Proponents of universal health care say they’ve raised the money needed to pay for a study about whether it’s doable, and what the tradeoffs might be, in Colorado.
In May, the governor signed a law to have the Colorado School of Public Health analyze the potential impacts on stakeholders of legislation for a single-payer universal health care system.
But there was a hitch. Due to the state’s budget woes, backers would have to raise the money privately to conduct the study.
Now the Colorado Foundation for Universal Health Care says they’ve raised, through grassroots philanthropy, the $750,000 needed.
“Coloradans know the health care system is broken. The U.S. is the only industrialized democracy where people die for lack of health care or go bankrupt trying to pay for it,” said Virginia Gebhart, a retired pharmacist who helped with statewide grassroots fundraising, in a statement from the Colorado Foundation for Universal Health Care.

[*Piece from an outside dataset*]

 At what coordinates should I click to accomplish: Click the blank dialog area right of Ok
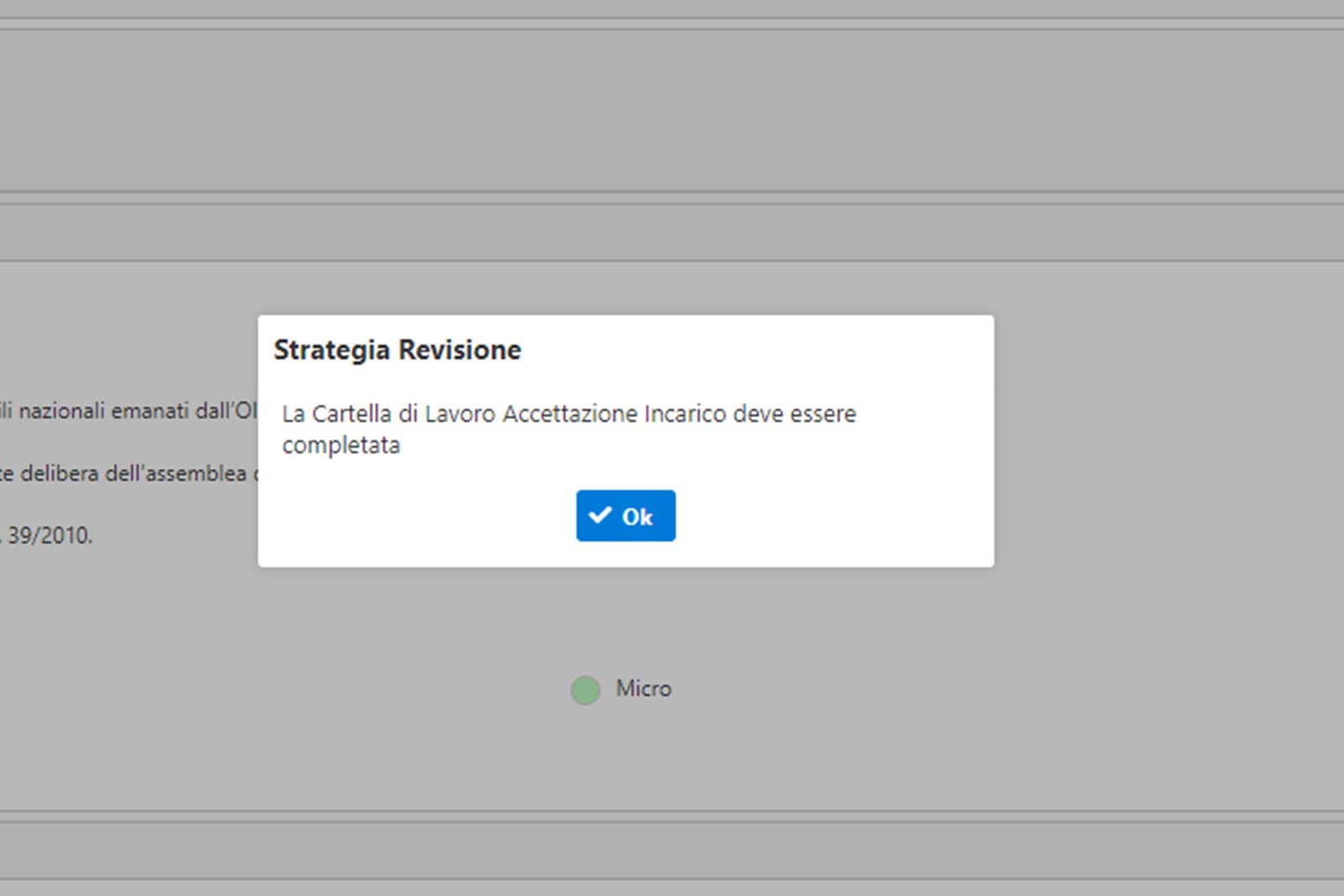tap(832, 516)
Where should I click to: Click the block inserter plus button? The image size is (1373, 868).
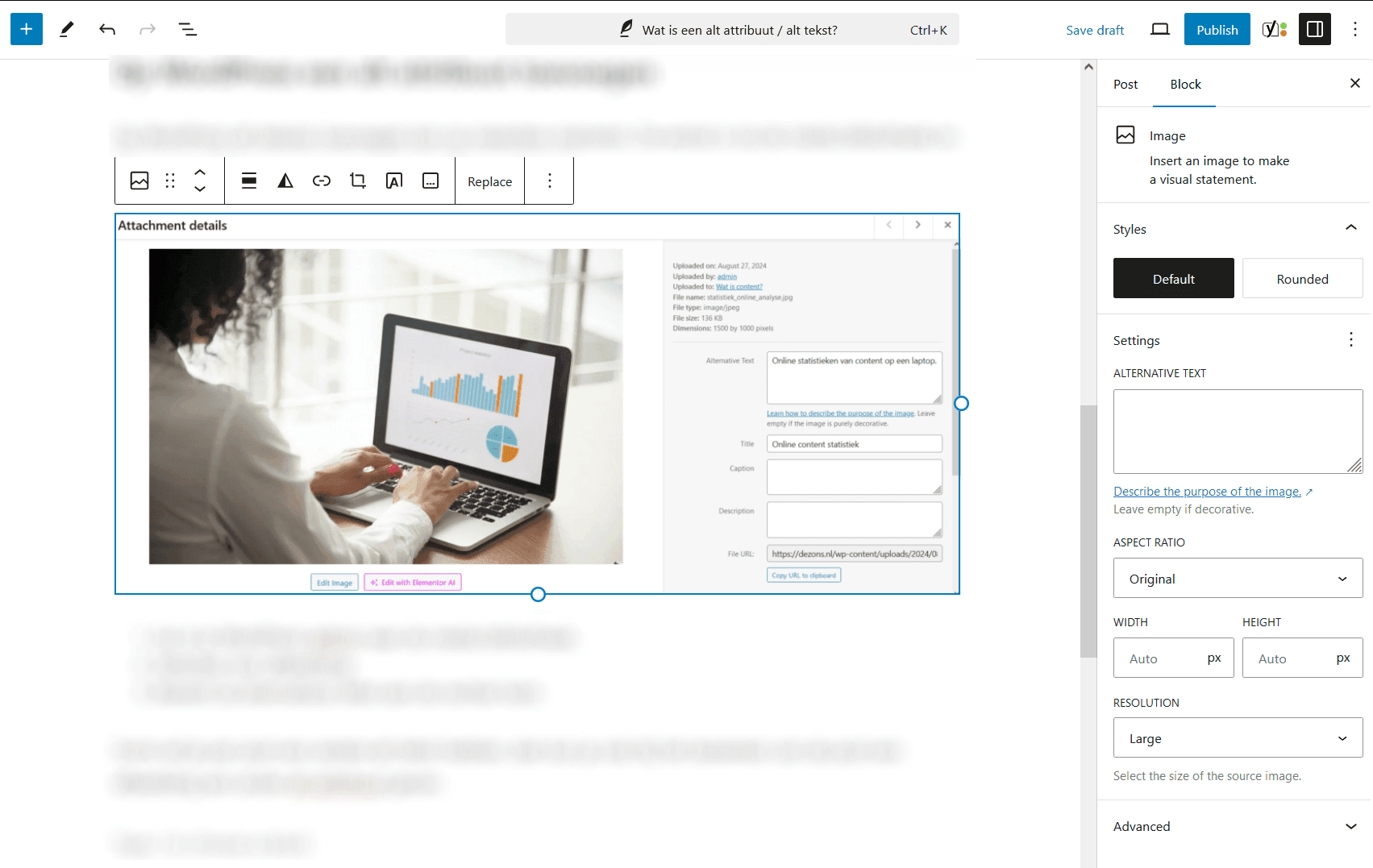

The foundation spearheaded the fundraising. A spokesperson said six groups belonging to an alliance are also behind it: Arvadans for Progressive Action, Health Care for All Colorado, Health Care for All Colorado Foundation, Together Colorado, Colectivo de Paz and the Colorado Healthcare Coalition.
The group said donations came from more than 150 people statewide, ranging from $5 to $100,000 — both from individuals and some of the organizations in the alliance. It did not name specific donors.
“However, recognizing there’s a problem isn’t the same thing as solving it; the research resulting from this bill will empower Colorado to find a smarter way forward,” Gebhart said.
Universal health care has been studied before
The concept has drawn sharp disagreement over the years. Supporters say such a system would be cheaper and better than what we have. Critics have called universal health care impractical and not feasible and criticized the study as seeking a predetermined conclusion.
A team at the Colorado School of Public Health will conduct the research and deliver a report to lawmakers by December.
“Interesting study, obviously designed to inform future policy decisions about improving the health care system from an affordability standpoint,” said Dr. Glen Mays, professor and Department Chair at the Colorado School of Public Health, in an interview.
“Our goal really is to provide the very best evidence we can to help inform a decision, but not necessarily a position,” said Dr. Cathy Bradley, the school’s dean.
The issue has been studied many times before in Colorado, she said, noting with a laugh that she has a report from 1993 on her desk. One advantage now is that the Colorado All Payer Claims Database captures detailed health insurance payment and health care usage data to help inform the research. Plus, Mays said, computing power, enabling researchers to run models on millions of records, has improved as well.
Lawmakers last year voted, on a mostly party-line vote in the Democratic-controlled legislature, for researchers “to analyze draft model legislation for implementing a single-payer, nonprofit, publicly financed, and privately delivered universal health-care payment system for Colorado.”
Mays said the analysis will look at financing options to cover all Colorado residents, the cost distribution to stakeholders, taxpayers, employers, patients and others. He said it will also examine health outcomes and population health.
Colorado voters rejected one plan
In 2016, advocates got the issue on the state ballot, asking voters to approve Amendment 69, to create a single-payer system.
That measure would have created a first-of-its-kind single-payer plan in the nation. It would have covered all residents through a state insurance program that would compete with private insurance. Through that program, consumers would no longer have paid premiums or deductibles.
That measure failed at the polls, by a 4-to-1 margin, with opponents, including health care and insurance companies, vastly outspending backers.
Supporters of the idea continue to push for reform, with recent national fights over Medicaid and Affordable Care Act subsidies only heightening the desire among Americans and Coloradans, they say, for systemic change.
But already some groups are speaking out against the study. When lawmakers passed and Gov. Jared Polis signed the bill to examine the idea, the Colorado Chamber of Commerce issued a press release saying it opposed the legislation. It argued the commissioned report is intended to have a “predetermined outcome.”